To clarify and avoid confusions as it seems some people think this is just a rotate image question. Transposing an image is composed by 2 transformations: 1) flip horizontally 2) Rotate by 90 CCW. (As shown in the image example, see the arrow directions)

Answer 1

I think the problem is more complex than you realise and is not simply a case of swapping the pixels at x, y with the pixels at y, x. If you consider a 3*7 pixel image in which I've labelled the pixels a-u:

abcdefg
hijklmn
opqrstu

Rotating this image gives:

aho
bip
cjq
dkr
els
fmt
gnu

Turning both images into a 1D array gives:

abcdefghijklmnopqrstu

ahobipcjqdkrelsfmtgnu

Notice that b has moved to the position of d but has been replaced by h.

Rethink your algorithm, draw it out for a small image and make sure it works before attempting to implement it.

Due to the complexity of the task it may actually end up being faster to create a temporary buffer, rotate into that buffer then copy back as it could end up with fewer copies (2 per pixel) than the inplace algorithm that you come up with.

Answer 2

Mostly equivalent code that should be easier to debug:

inline uint32_t * addr(uint8_t* buffer, const uint32_t width, uint32_t i, uint32_t j) {
    uint32_t * tmp = buffer;
    return tmp+i*width+j;
}

void transpose(uint8_t* buffer, const uint32_t width, const uint32_t height) {
    for (uint32_t i = 0; i < min(width,height); i++) {
        for (uint32_t j = 0; j < i; j++) {
            uint32_t * a = addr(buffer, width, i, j);
            uint32_t * b = addr(buffer, width, j, i);
            const uint32_t tmp = *a;
            *a = *b;
            *b = tmp;
        }
    }
}

If this doesn't work right, it is possible that it needs to know not just the width of the picture, but also the width of the underlying buffer. This only flips the square portion at the top-left, more work would be needed for non-square bitmaps. (or just pad everything to square before using...)

Answer 3

Note that transposing a matrix in place is not trivial when N!=M. See eg here for details.

The reason is that when N=M you can simply iterate through half of the matrix and swap elements. When N!=M this isnt the case.

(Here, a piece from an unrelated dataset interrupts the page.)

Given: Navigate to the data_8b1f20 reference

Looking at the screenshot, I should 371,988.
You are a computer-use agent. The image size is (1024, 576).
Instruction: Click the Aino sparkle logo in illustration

For illustration, consider a simpler case:

First a 2d view on 1d data:

struct my2dview {
    std::vector<int>& data;
    int width,height;
    my2dview(std::vector<int>& data,int width,int height):data(data),width(width),height(height){}
    int operator()(int x,int y) const { return data[x*width + y]; }
    int& operator()(int x,int y){ return data[x*width + y]; }
    my2dview get_transposed() { return my2dview(data,height,width);}
};


std::ostream& operator<<(std::ostream& out, const my2dview& x){
    for (int h=0;h<x.height;++h){
        for (int w=0;w<x.width;++w){
            out << x(h,w) << " ";
        }
        out << "\n";
    }
    return out;
}

Now a transpose that would work for N=M:

my2dview broken_transpose(my2dview x){
    auto res = x.get_transposed();
    for (int i=0;i<x.height;++i){
        for (int j=0;j<x.width;++j){
            res(j,i) = x(i,j);
        }
    }
    return res;
}

Using it for some small matrix

int main() {
    std::vector<int> x{1,2,3,4,5,6};
    auto v = my2dview(x,2,3);
    std::cout << v << '\n';
    std::cout << v.get_transposed() << '\n';
    auto v2 = broken_transpose(v);
    std::cout << v2;
}

prints

1 2
3 4
5 6

1 2 3
4 5 6

1 3 2
2 2 6

Conclusion: The naive swapping elements approach does not work for non-square matrices.

Actually this answer just rephrases the one by @Alan Birtles. I felt challenged by his

Due to the complexity of the task it may actually end up being faster to create a temporary buffer [...]

just to come to the same conclusion ;).